→ **Page text**
-=-=-

It's too big for you. I'm 5-8" and I ride a 53cm and could easily ride a 52cm with a longer stem.


----------



## Syndicate 3

I agree with the previous posts...its too big.

I'm 6'0" and I ride a 55cm road bike and a 56cm tt


----------



## CoLiKe20

too big.


----------



## anteyeradio

I'm 5' 5" and i ride a 52cm, I tried to ride a 54 because there was one at the bike shop and I could get a good deal on it,but I was way to stretched out on it.not comfortable.


----------



## Peanya

Treker said:


> The Colorado Cyclist web site ( http://www.coloradocyclist.com/bikefit/ ) has a good tutorial on bike fitting that you may want to look at. With an inseam of 30" (76.2cm), they suggest a 51cm road frame. Personally, I would think that a 54cm frame would be a bit too large for you and leave you pretty stretched out.
> 
> Later,
> 
> Jay B.

-=-=-

→ **Provided data**
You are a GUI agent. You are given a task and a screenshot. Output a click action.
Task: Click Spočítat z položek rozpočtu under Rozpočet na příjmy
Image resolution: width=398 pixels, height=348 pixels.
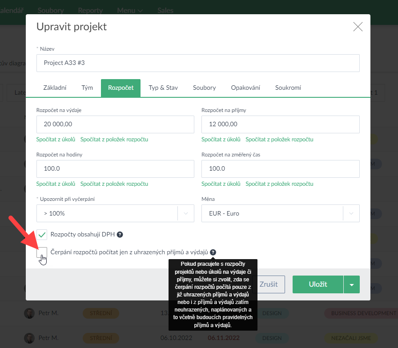tap(279, 140)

-=-=-

→ **What this exercise asks**
**1.** Answer from the bike-sizing thread:
(a) How tall is Syndicate 3, and what size road bike does that poster ride?
(b) What frame size did anteyeradio try at the bike shop?
(c) For a 30" inseam, what road frame does the Colorado Cyclist site suggest?
**2.** Does each statement agree with the bike-sizing thread? Answer yes or no, and quote the words that decide it.
(a) The first poster rides a 53cm frame.
(b) anteyeradio found the 54 comfortable.
(c) Syndicate 3 rides a 56cm road bike.
**3.** What comes next in the bike-sizing thread? Continue it from the point where it stops.

→ **Results for each task**
**1.**
(a) 6'0", and a 55cm road bike.
(b) A 54.
(c) A 51cm road frame.

**2.**
(a) Yes: "I ride a 53cm"
(b) No: "not comfortable"
(c) No: "I ride a 55cm road bike and a 56cm tt"

**3.**
Hmm... I'm 5/11" w/ a 31 & 1/2" inseam, rounded up to 78cm and it says I should get a 52cm bike. That seems a tad smaller than what I was thinking - many people say a 56 for my heigth, but I'm thinking a 54 might be better.... I'm trying to learn as much about bike fit as I can. I'm too damn analytical!


----------



## MarvinK

54cm is almost certainly too big.


----------



## bill

Peanya said:


> Hmm... I'm 5/11" w/ a 31 & 1/2" inseam, rounded up to 78cm and it says I should get a 52cm bike. That seems a tad smaller than what I was thinking - many people say a 56 for my heigth, but I'm thinking a 54 might be better.... I'm trying to learn as much about bike fit as I can. I'm too damn analytical!


31.5 inches is 80 cm.
think top tube length, not just seattube length. it's not that seattube length doesn't matter, but it matters as much because of the headtube length it dictates as much as anything. Otherwise, you could just use a longer seatpost. top tube length is much less easily adjusted.
with 31.5 in legs and 5'11" height, you would have a lot of torso, so that you would need, compared to others with an 80 cm inseam, a bigger frame.


----------



## Peanya

bill said:


> 31.5 inches is 80 cm.
> think top tube length, not just seattube length. it's not that seattube length doesn't matter, but it matters as much because of the headtube length it dictates as much as anything. Otherwise, you could just use a longer seatpost. top tube length is much less easily adjusted.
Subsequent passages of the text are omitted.